● **TO DO**: Rewrite these entries with "mini program" swapped for "applet" and everything else unchanged. Leave the pictures out of your version.
** Begin EXTRACTED INFORMATION **
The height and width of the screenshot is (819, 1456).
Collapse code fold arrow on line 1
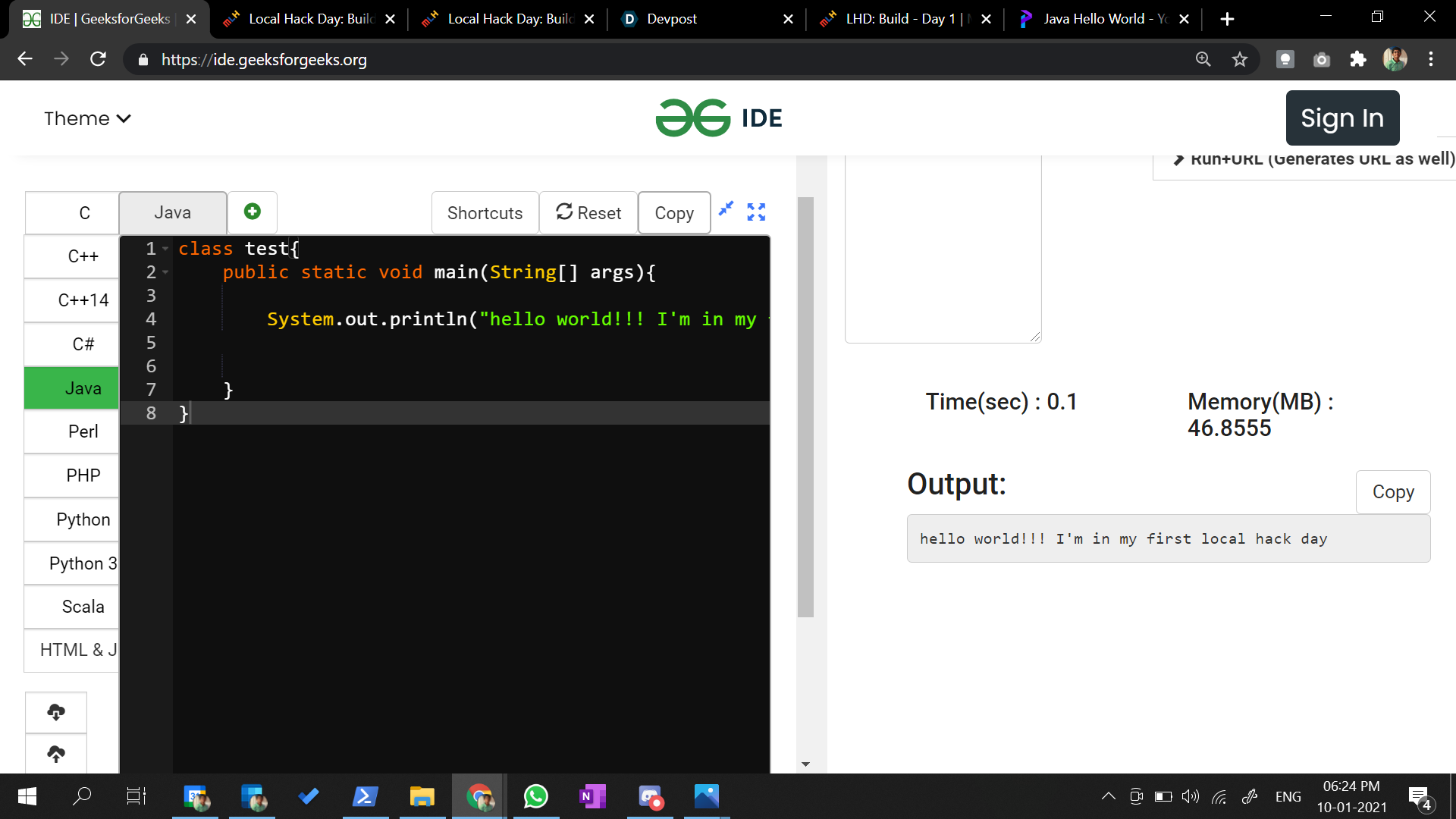pos(165,249)
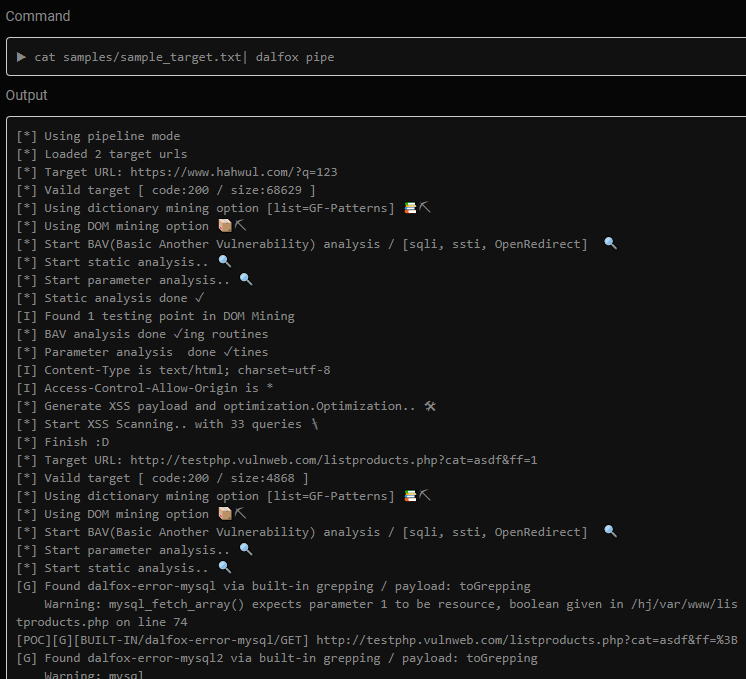The height and width of the screenshot is (679, 746).
Task: Click the books emoji after first GF-Patterns line
Action: [x=410, y=208]
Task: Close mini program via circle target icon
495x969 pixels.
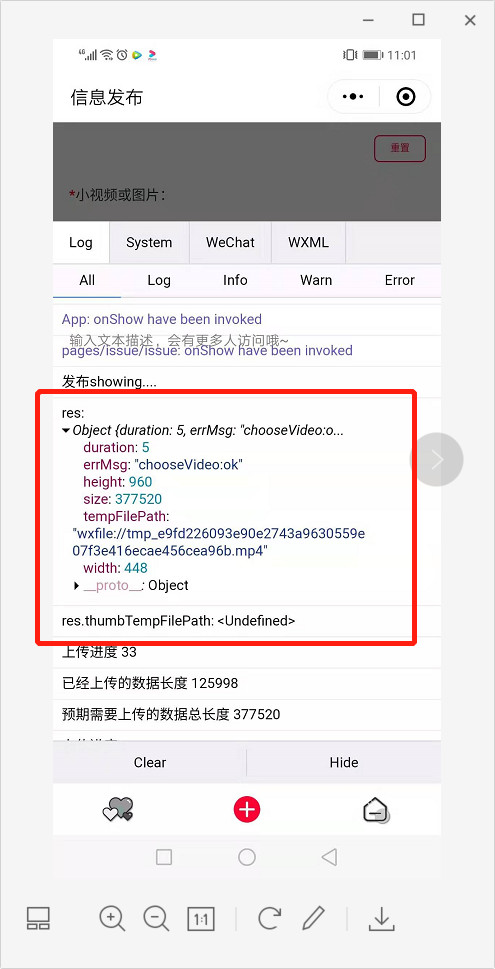Action: (x=405, y=97)
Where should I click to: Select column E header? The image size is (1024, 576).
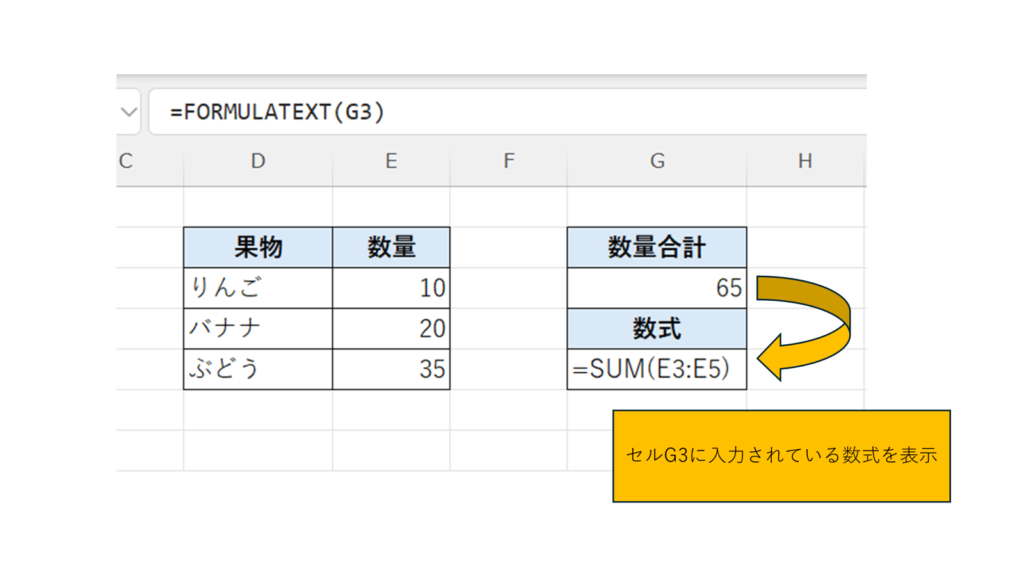click(391, 161)
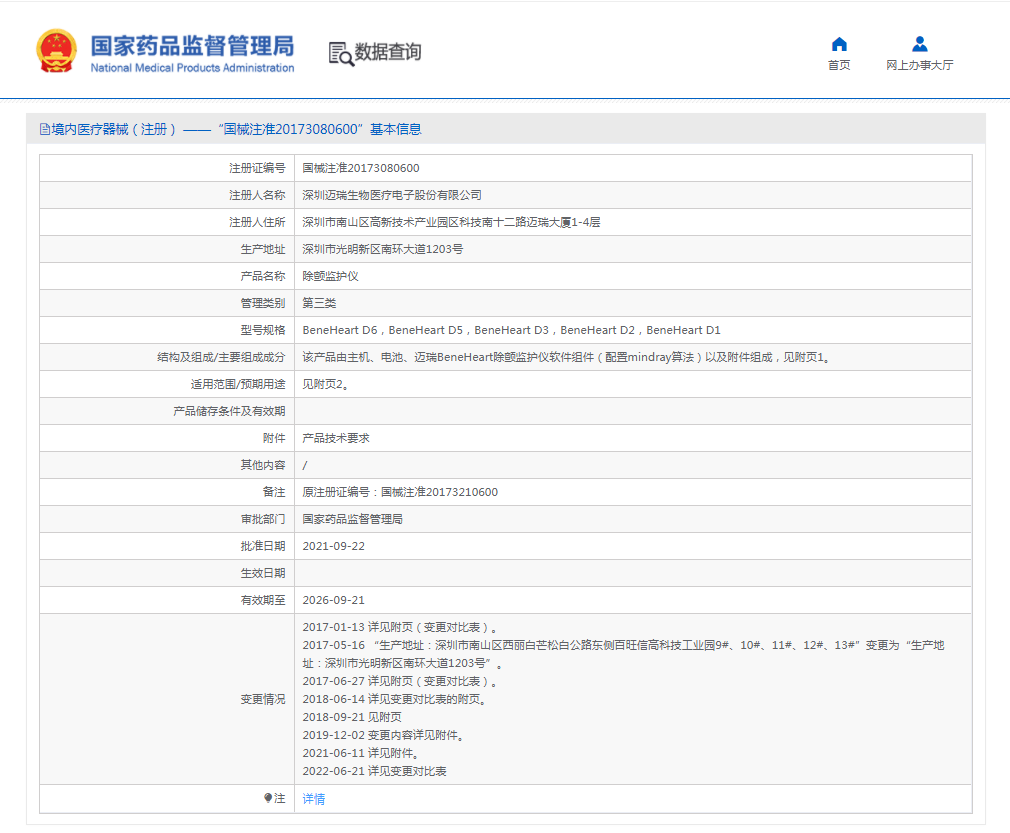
** End EXTRACTED INFORMATION **
● **ANSWER TO THE PROBLEM**:
The height and width of the screenshot is (819, 1456).
Collapse code fold arrow on line 1
pos(165,249)
The height and width of the screenshot is (679, 746).
Task: Click the books emoji after first GF-Patterns line
Action: [x=410, y=208]
Task: Close applet via circle target icon
495x969 pixels.
Action: (x=405, y=97)
Where should I click to: Select column E header? The image size is (1024, 576).
click(391, 161)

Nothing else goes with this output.